Mercy Meets Violence on the Road in Haiti
By Sister Mary Waskowiak
Sisters Mary Waskowiak, Dale Jarvis, Eileen McDonnell, Betty Scanlon, Karen Schneider and Mercy colleague Andi Healy are members of Focus on Haiti (FOH), an initiative which seeks to respond to the people of Haiti after the devastation of the 2010 earthquake. In June, the women met with the Religious of Jesus and Mary (RJM) in the northwest Haitian town of Gros Morne to discuss ways to partner to address issues in Haiti.
We arrived in Gros Morne on June 9 and met RJM Sisters Jackie Picard and Pat Dillon for a two-day intensive meeting to determine ways we could partner to address issues of concern in Haiti. Sister Marilyn Lacey joined us – her ministry, Mercy Beyond Borders, had begun its scholarship program for young Haitian women in the Gros Morne area in 2011.
On June 12, we said good-bye to our RJM sisters, Jackie and Pat. We got into the van with our Haitian driver, Barack. Three days earlier he had brought us safely from the airport to our destination in four hours. This time our drive came to a halt after an hour and would last for eight. As we passed the small town of Cabaret, cars stopped. The road was blocked.
Barack found out what the problem was – local citizens were blocking all access to Port-au-Prince in protest of the Haitian president’s failure to keep his promise to bring electricity into their area.
We were parked just outside of a compound with a cinder block wall and Barack, with the help of a few men, turned the van around and headed into the compound. Inside, we met about a dozen American church people who were working with Haitian young adults. Everyone was on edge, not knowing what would happen. We could all see the black smoke of tires burning in protest.
Slowly the compound emptied out as the group found safety further from the roadblock. Six Haitian young men kindly returned with a meal of chicken, rice and beans for each of us. These men turned out to be our guardian angels and friends.
Karen contacted Jimmy, a Haitian friend in Port-au-Prince, who could meet us in his jeep on the other side of the blockade. Two of our young Haitian guardian angels met with the leaders of the blockade who would only allow us to walk into the town and passed the blockade, accompanied by the young Haitian men.
The men walked beside us giving support for our hearts as well as our bags. We walked around tanker trucks that had been burned and turned over sideways, the road littered with jagged, broken bottles and rocks.

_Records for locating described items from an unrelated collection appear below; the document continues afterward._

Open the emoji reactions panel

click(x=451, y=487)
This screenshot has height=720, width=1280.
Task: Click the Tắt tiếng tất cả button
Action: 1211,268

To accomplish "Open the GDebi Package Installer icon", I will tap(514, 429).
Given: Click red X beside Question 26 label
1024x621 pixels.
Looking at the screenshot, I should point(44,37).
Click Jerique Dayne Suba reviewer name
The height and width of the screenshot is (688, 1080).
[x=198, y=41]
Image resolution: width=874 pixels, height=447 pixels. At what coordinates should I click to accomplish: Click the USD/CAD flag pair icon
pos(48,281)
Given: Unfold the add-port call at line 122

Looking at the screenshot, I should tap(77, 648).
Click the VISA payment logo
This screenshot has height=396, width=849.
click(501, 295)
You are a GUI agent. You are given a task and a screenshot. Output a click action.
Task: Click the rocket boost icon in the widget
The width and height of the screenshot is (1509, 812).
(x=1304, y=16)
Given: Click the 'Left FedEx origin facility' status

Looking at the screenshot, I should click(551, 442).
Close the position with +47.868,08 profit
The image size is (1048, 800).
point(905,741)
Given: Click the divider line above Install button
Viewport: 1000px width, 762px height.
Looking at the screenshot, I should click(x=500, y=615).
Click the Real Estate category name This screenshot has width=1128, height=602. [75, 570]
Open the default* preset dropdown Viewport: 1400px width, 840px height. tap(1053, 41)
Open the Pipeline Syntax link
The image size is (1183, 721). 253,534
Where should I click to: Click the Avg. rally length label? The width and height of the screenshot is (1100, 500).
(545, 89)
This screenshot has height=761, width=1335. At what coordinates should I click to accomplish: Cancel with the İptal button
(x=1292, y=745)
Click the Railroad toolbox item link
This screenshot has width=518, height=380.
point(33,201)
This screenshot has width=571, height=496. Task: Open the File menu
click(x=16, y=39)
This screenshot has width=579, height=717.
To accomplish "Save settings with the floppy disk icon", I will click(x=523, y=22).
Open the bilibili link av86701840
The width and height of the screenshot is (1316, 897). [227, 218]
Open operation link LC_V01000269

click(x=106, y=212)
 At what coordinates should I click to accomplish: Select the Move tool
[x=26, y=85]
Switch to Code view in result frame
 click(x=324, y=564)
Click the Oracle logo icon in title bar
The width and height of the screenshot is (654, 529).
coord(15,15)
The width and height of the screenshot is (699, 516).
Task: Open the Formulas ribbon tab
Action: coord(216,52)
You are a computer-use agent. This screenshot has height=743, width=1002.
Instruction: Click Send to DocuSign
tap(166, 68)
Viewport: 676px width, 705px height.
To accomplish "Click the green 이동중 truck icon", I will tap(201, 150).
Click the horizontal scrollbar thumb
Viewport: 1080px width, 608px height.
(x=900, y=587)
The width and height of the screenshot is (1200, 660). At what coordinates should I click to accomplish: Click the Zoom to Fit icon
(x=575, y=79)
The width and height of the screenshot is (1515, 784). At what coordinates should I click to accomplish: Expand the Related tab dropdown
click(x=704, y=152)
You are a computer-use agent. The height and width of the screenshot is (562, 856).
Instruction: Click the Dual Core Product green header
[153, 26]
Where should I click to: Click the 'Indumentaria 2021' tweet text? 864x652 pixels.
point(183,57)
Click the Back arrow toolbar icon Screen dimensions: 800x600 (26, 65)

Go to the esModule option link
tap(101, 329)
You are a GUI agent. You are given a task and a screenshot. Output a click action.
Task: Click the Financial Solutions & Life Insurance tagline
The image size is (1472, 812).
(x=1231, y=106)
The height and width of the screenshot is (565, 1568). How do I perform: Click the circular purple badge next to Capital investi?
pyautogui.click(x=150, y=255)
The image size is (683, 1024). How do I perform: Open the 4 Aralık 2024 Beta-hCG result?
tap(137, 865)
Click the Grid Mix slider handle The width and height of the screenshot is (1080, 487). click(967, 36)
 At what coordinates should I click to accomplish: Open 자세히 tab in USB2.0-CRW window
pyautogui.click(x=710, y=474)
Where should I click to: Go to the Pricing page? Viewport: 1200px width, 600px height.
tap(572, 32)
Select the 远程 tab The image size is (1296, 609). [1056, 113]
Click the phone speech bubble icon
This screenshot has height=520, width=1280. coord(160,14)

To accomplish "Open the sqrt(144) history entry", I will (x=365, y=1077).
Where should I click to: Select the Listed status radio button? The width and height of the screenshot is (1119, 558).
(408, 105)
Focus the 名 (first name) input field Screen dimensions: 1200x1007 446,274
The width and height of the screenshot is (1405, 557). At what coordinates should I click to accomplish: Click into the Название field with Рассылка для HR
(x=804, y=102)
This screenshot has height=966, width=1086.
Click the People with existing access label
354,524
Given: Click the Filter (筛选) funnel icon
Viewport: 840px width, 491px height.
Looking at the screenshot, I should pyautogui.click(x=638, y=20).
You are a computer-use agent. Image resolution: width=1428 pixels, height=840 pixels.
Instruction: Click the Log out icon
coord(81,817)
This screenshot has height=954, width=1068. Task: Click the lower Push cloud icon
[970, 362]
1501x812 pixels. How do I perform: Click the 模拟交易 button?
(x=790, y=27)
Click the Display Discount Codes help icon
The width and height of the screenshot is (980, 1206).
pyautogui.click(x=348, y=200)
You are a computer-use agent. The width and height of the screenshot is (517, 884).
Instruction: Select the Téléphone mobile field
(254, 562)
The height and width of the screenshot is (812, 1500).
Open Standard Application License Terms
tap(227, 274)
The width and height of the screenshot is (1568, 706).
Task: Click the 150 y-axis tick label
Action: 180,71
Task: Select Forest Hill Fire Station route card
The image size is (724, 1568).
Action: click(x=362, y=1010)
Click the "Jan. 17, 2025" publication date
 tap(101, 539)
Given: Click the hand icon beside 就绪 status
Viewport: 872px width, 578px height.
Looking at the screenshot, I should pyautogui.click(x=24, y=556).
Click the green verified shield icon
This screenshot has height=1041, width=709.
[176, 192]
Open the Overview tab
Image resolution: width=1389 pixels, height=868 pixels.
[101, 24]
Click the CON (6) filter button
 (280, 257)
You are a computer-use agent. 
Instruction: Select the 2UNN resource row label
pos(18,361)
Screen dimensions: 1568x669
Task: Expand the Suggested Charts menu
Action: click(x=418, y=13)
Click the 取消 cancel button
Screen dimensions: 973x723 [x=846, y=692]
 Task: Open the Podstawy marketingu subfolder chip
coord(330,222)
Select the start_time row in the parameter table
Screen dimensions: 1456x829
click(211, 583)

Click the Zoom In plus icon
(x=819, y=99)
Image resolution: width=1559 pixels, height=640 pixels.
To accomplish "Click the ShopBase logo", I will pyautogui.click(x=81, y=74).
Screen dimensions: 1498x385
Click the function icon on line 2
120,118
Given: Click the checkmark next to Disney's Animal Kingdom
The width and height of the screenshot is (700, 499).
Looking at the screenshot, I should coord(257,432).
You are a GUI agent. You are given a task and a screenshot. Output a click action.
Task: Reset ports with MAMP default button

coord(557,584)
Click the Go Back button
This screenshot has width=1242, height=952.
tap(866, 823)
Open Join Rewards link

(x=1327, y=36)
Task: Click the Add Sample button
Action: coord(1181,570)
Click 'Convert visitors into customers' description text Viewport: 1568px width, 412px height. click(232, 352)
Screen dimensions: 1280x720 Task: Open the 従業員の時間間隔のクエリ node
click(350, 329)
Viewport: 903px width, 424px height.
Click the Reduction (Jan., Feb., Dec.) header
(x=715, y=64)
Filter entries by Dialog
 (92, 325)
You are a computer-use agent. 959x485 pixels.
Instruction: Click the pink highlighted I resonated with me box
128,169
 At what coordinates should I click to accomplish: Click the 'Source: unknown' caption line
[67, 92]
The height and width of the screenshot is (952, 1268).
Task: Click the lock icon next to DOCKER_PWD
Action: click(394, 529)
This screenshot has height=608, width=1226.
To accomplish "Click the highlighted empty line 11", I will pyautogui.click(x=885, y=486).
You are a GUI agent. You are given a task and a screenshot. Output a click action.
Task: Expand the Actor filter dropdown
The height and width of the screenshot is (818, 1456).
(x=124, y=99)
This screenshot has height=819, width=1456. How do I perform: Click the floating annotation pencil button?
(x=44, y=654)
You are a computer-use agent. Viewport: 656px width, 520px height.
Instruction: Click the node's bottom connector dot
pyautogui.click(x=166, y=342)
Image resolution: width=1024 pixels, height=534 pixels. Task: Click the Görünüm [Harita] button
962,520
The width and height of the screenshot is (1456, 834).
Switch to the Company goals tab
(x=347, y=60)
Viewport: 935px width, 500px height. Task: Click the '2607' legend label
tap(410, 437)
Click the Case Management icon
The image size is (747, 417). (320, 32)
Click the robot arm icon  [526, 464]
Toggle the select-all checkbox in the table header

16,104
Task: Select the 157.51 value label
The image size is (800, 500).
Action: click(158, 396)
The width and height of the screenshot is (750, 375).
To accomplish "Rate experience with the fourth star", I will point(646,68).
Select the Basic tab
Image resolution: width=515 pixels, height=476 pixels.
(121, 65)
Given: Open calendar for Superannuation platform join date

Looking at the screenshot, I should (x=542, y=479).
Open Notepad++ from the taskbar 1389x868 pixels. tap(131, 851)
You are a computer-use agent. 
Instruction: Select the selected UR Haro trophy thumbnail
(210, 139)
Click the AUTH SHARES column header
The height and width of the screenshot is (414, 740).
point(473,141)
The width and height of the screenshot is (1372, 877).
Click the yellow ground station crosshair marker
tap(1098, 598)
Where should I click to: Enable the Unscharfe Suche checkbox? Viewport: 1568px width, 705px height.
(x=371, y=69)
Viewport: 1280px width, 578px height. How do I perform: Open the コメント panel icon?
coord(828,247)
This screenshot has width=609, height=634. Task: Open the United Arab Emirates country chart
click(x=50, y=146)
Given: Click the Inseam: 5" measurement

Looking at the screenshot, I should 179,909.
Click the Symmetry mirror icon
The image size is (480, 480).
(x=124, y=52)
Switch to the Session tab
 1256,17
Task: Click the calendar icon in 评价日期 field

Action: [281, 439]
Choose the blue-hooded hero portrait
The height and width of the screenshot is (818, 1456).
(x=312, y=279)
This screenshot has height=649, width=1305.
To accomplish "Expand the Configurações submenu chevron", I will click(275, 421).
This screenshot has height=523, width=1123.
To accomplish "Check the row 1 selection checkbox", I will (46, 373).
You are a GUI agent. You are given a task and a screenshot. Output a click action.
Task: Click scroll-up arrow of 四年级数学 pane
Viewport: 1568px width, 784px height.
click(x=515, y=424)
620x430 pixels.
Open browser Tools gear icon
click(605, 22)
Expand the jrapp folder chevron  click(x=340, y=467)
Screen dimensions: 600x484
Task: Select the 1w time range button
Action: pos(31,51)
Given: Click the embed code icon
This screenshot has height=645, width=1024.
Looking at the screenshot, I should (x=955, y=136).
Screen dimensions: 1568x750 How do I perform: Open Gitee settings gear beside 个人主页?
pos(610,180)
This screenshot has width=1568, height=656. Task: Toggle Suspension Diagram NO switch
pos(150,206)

Fearing that violence might escalate, the young men led us off the city streets to bypass the town and we walked in the hills, hearing gunfire in the distance. They held our hands, carried our luggage and back packs and kept saying, “Don’t be afraid.” After about three miles, we reached the other side of the blockade, relieved to find Karen’s friend Jimmy waiting with his jeep.
Our journey was over but the blockade lasted for three days before negotiations were completed. The journey taught us another lesson in the struggle of the Haitian people.